La vie d'Aléna devint bien vite ordonnée et régulière: la majorité du temps, elle s'occupait de l'auberge de Monsieur Saucevinarde et elle écoutait les dernières nouvelles de la ville. Et puis le soir, elle rentrait retrouver Madame Figue, qui lui demandait un rapport détaillé de tout ce qu'elle avait entendu devant le même sempiternelle bol de bouillon de légumes. Seule sa journée passée autour des livres de Rudrick Hessle lui permettait de sortir de sa routine. Elle découvrit qu'elle adorait lire et surtout que les plantes regorgeaient de mystères et d'histoire. C'est d'ailleurs grâce à un des ouvrages de Hessle, qu'elle fut introduite aux plantes mortelles et aux poisons.

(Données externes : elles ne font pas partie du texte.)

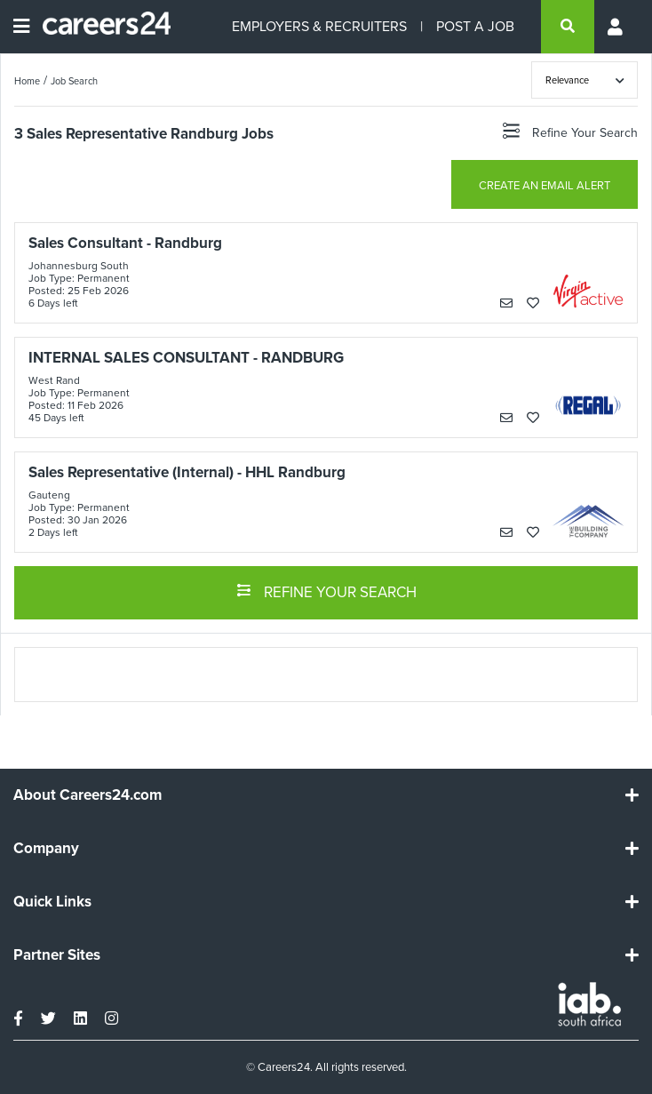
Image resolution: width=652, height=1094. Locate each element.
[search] (567, 26)
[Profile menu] (616, 26)
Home (27, 81)
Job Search (74, 81)
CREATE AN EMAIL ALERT (544, 185)
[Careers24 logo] (100, 27)
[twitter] (48, 1018)
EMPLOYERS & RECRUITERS (319, 26)
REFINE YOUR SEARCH (326, 591)
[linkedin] (80, 1018)
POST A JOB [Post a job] (475, 26)
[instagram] (111, 1018)
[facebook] (18, 1018)
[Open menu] (21, 27)
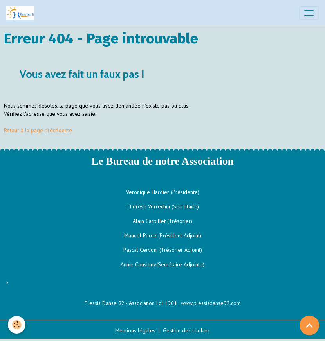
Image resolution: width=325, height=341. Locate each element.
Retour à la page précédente (38, 130)
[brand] (22, 13)
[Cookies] (16, 325)
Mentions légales (135, 330)
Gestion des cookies (186, 330)
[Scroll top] (309, 325)
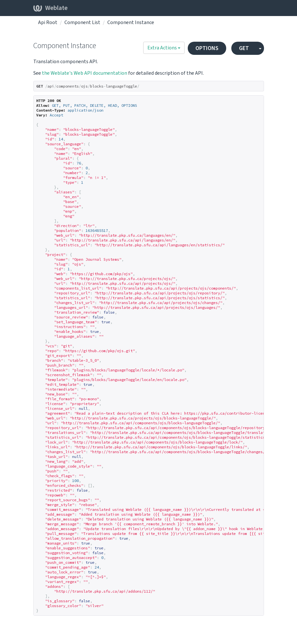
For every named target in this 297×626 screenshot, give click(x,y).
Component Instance (130, 22)
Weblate (50, 8)
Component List (82, 22)
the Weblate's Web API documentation (84, 73)
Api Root (47, 22)
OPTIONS (207, 48)
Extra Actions (163, 47)
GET (244, 48)
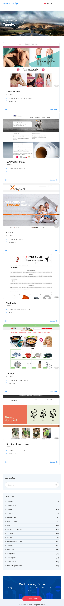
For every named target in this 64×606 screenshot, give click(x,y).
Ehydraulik (11, 299)
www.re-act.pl (10, 3)
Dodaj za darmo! (32, 595)
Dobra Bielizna (13, 87)
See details (54, 105)
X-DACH (10, 228)
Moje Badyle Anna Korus (17, 440)
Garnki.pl (10, 369)
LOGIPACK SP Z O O (15, 158)
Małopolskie (19, 16)
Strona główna (8, 16)
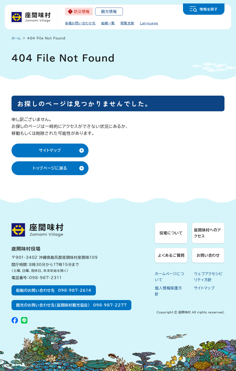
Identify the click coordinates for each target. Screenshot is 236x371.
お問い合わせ (208, 255)
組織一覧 (108, 23)
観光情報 (109, 11)
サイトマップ (50, 150)
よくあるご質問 (171, 255)
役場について (171, 233)
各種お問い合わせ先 (80, 23)
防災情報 (81, 11)
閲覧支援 (127, 23)
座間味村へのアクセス (207, 233)
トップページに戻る (50, 168)
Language (149, 23)
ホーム (16, 38)
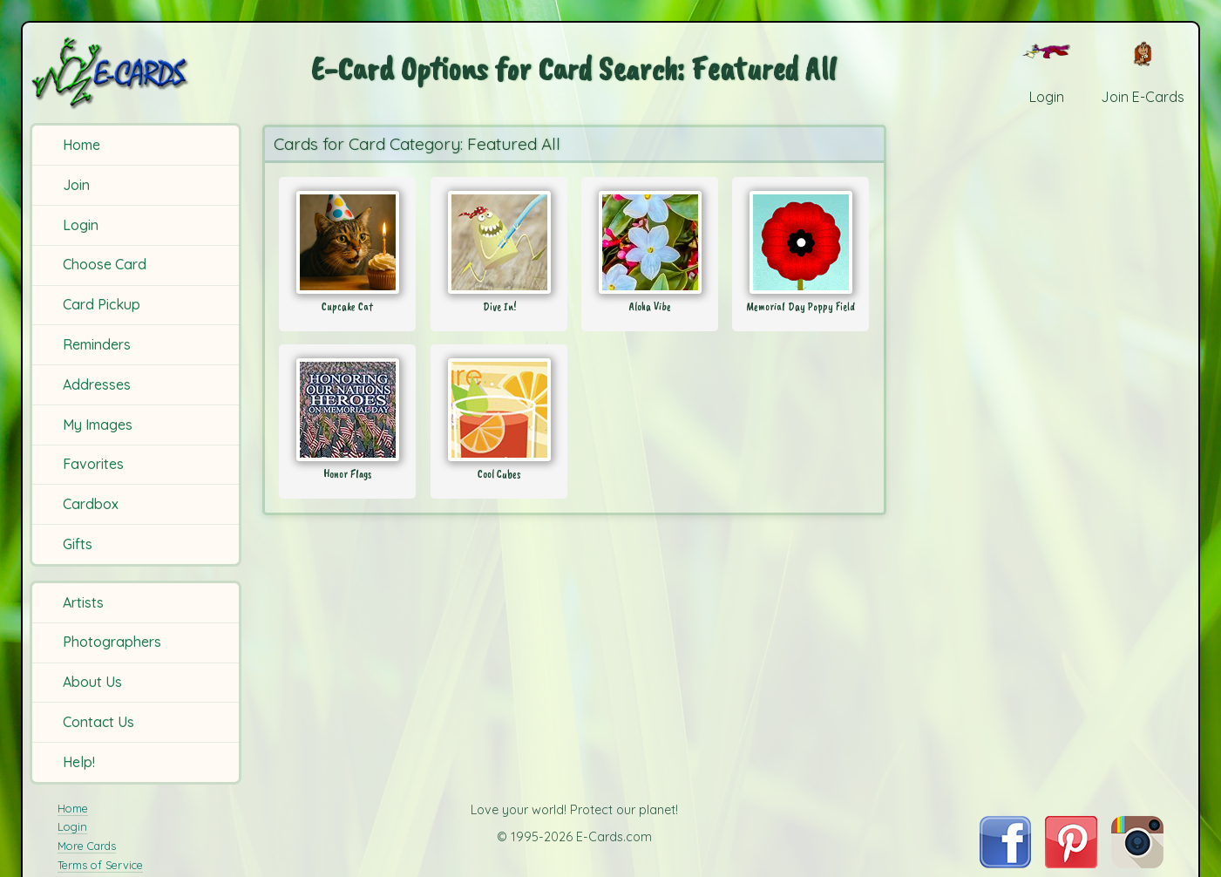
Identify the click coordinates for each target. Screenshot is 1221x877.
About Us (92, 681)
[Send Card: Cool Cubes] (498, 409)
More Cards (87, 846)
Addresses (97, 384)
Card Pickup (101, 304)
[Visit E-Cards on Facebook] (1005, 863)
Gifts (77, 544)
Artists (83, 602)
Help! (79, 762)
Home (81, 144)
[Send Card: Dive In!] (498, 242)
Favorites (93, 463)
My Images (97, 424)
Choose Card (104, 264)
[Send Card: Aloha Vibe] (649, 242)
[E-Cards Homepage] (138, 73)
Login (80, 225)
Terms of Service (100, 865)
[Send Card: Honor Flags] (347, 409)
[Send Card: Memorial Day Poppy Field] (800, 242)
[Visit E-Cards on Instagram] (1137, 863)
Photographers (112, 641)
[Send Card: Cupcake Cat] (347, 242)
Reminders (97, 344)
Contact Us (98, 722)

Aléna avait déjà entendu parler des poisons bien sûr. Elle avait failli se faire empoisonner dans son enfance, souvenirs qu’elle essayait de cacher dans sa mémoire. Et puis, certains des clients de l’auberge avaient quelques sombres affaires nécessitant des poisons. Mais jamais elle n’aurait imaginé en connaître autant.
« Il te faudra sûrement connaître ce genre de chose » annonça un jour Hessle.
« Mais pourquoi ? Je veux soigner des gens moi, pas les tuer ? »
« Il n’y a qu’une frontière très fine entre soigner et détruire. »
« Madame Figue m’a dit un jour exactement la même chose. » se rappela la jeune fille.
« Cela ne m’étonne pas d’elle. » murmura le vieil homme.
« Quand est ce que vous l’avez connue ? » demanda Aléna curieuse.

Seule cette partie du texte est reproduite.